Diário de Notícias - Dinheiro Vivo
Ler e escrever – uma aprendizagem social
Gabriela Velasquez e Nuno Crato debatem a aprendizagem da escrita e da leitura. Um processo que se inicia no seio da família e que, em termos formais, a ciência recomenda que se inicie o mais cedo possível.
“A aprendizagem da escrita começa muito antes da escolarização formal”, garante Gabriela Velasquez, professora do primeiro ciclo aposentada e doutorada em Psicologia da Educação. Desde cedo, as crianças constroem conceitos e conhecimentos sobre a leitura e a escrita a partir das experiências em casa e do contacto que têm com os livros. “Um capital determinante para a facilidade com que vão depois aprender na escolarização formal”, lembrou Gabriela Velasquez, no início de mais um Educar tem Ciência, um projeto da Iniciativa Educação em parceria com a TSF e o Dinheiro Vivo, esta semana dedicado à aprendizagem da escrita e da leitura.
“O contexto familiar é fundamental e cria diferenças que são marcantes à partida da escolaridade”, referiu a especialista. Cabe à escola reduzir essas diferenças e, por esse motivo, é essencial avaliar e conhecer a situação de cada criança à chegada à escola ou ao jardim infantil. “Nem as crianças entram com zero conhecimento nem entram todas no mesmo ponto. É fundamental conhecermos o ponto de partida e, a partir daí, estruturar o ensino, que tem de partir do que a criança já sabe”, defendeu Gabriela Velasquez, que sublinhou ainda a importância de investir em “salas ricas em literacia”. “As salas de aula devem estar inundadas de texto escrito de todas as formas: recados, avisos, calendários, todo o tipo de texto que tenha significado para as crianças daquela sala”.
Quando o tempo urge
Por seu turno, Nuno Crato lembrou a importância de se iniciar este processo de aprendizagem “o quanto mais cedo melhor”. “Houve um tempo em que se acreditava, de acordo com Piaget e outros psicólogos do desenvolvimento, que havia etapas muito fixas. Hoje sabe-se que não é assim. E os pais e a família, de maneira muitas vezes inconsciente, podem estar a
contribuir para que a criança se prepare para ler”, referiu o presidente da Iniciativa Educação.

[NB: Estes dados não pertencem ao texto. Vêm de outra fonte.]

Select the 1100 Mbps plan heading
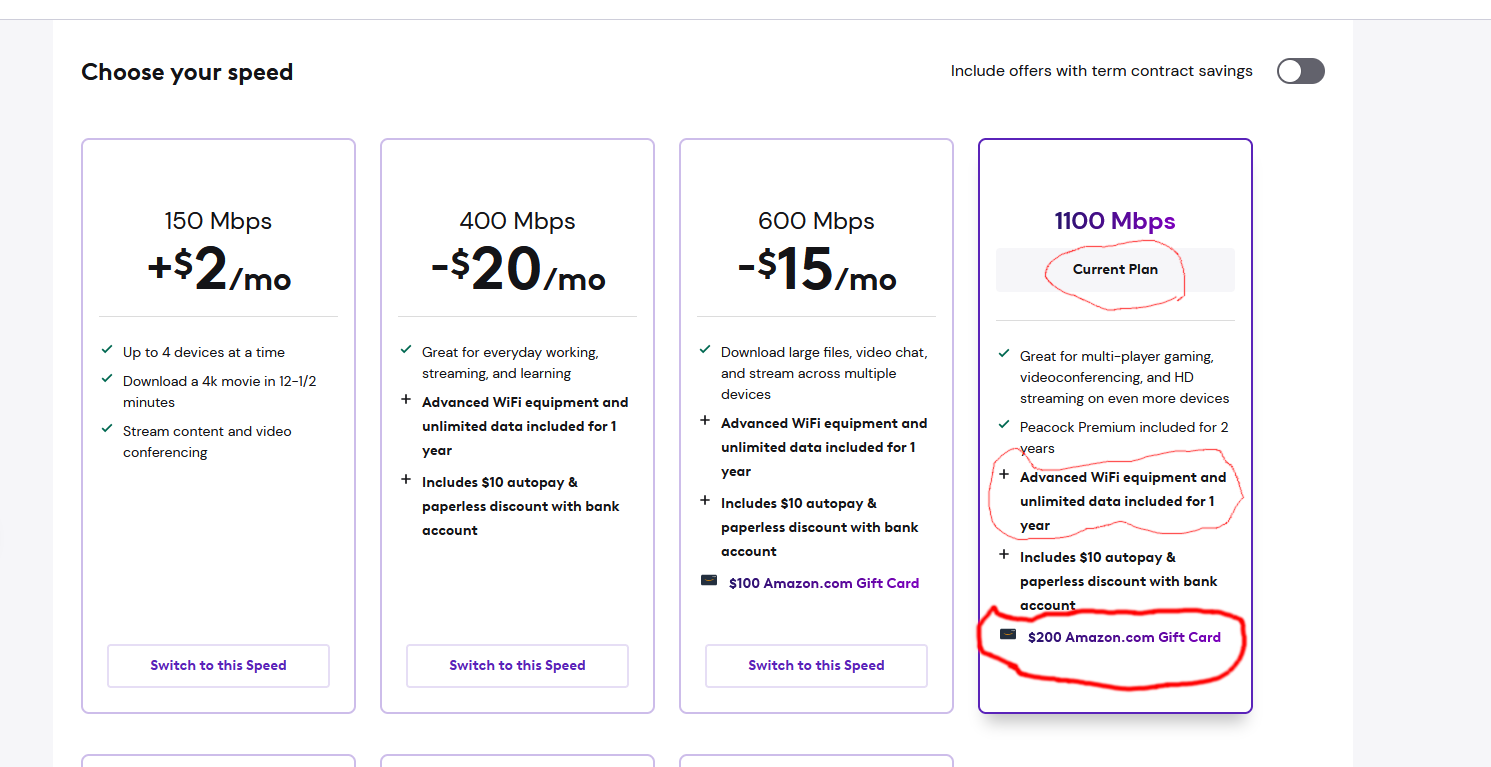(x=1115, y=221)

Não ganhar este tipo de competências numa determinada idade pode trazer problemas difíceis de ultrapassar, referiu Nuno Crato, no que foi secundado por Gabriela Velasquez. “Sabemos que os adultos que não conseguiram aprender a ler na altura certa – por falta de oportunidade – têm sempre enormes dificuldades ao nível da identificação dos sons mínimos das palavras”, exemplificou a professora.

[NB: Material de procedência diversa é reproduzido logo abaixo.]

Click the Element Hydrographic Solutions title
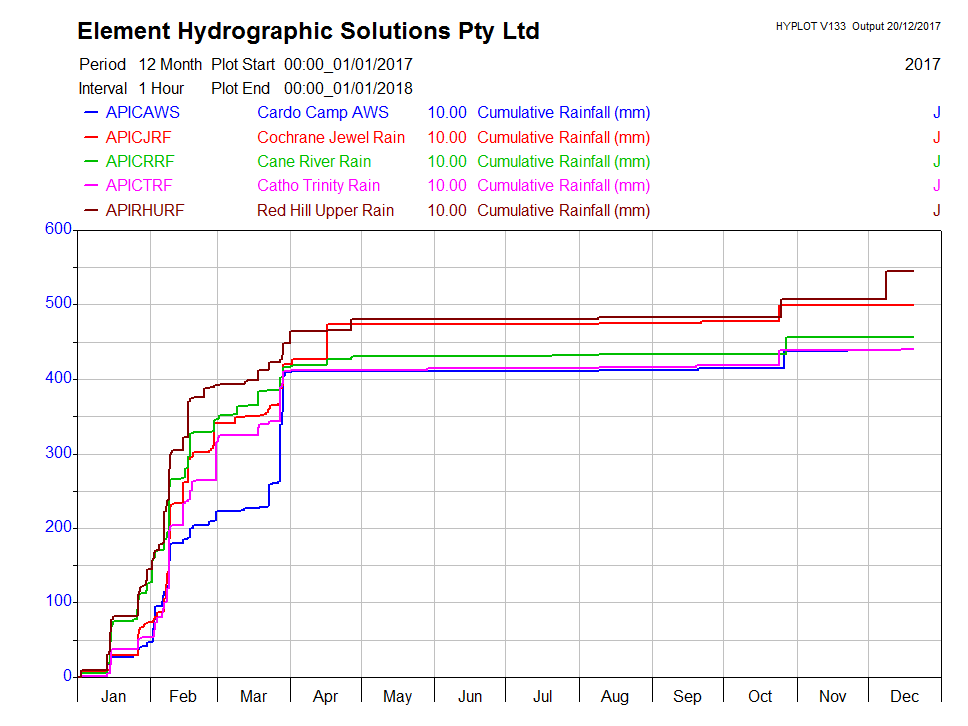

A importância do som – e, por conseguinte, da linguagem oral – na aprendizagem da leitura e da escrita foi outro dos temas em análise. “Todo o capital adquirido na linguagem oral vai ser potenciado na aprendizagem da leitura e da escrita. A nossa escrita baseia-se na transcrição dos sons da fala,
quanto maior for o meu vocabulário maior é a definição da palavra do ponto de vista cerebral”, explicou Gabriela Velasquez. Ter um vocabulário mais alargado vai obrigar a criar representações mais completas das palavras, para as conhecer e determinar uma a uma, referiu a especialista.
Um aspeto que levou Nuno Crato a questionar sobre o modo como as famílias devem falar com as crianças. Usar frases completas, sem simplificações e sem “abebezar” o discurso e evitar respostas lacónicas de “sim” ou “não” é uma das principais recomendações que pode ser dada aos pais, explicou Gabriela Velasquez. “Quando são muito pequenas, as crianças expressam-se de uma forma rudimentar, e os pais devem pegar no que a criança disse para completar, sem corrigir. De uma forma natural estão a dar a formulação correta e mais completa da frase que a criança disse”, explicou a especialista.
“Ler e ler e escrever não é uma tarefa só da escola. É principalmente da escola, mas começa quase no momento do nascimento e não termina nunca. Há uma evolução que se prolonga até à vida adulta e há uma necessidade, como sociedade, de continuar a investir na qualidade do ensino para os nossos alunos”, concluiu Gabriela Velasquez.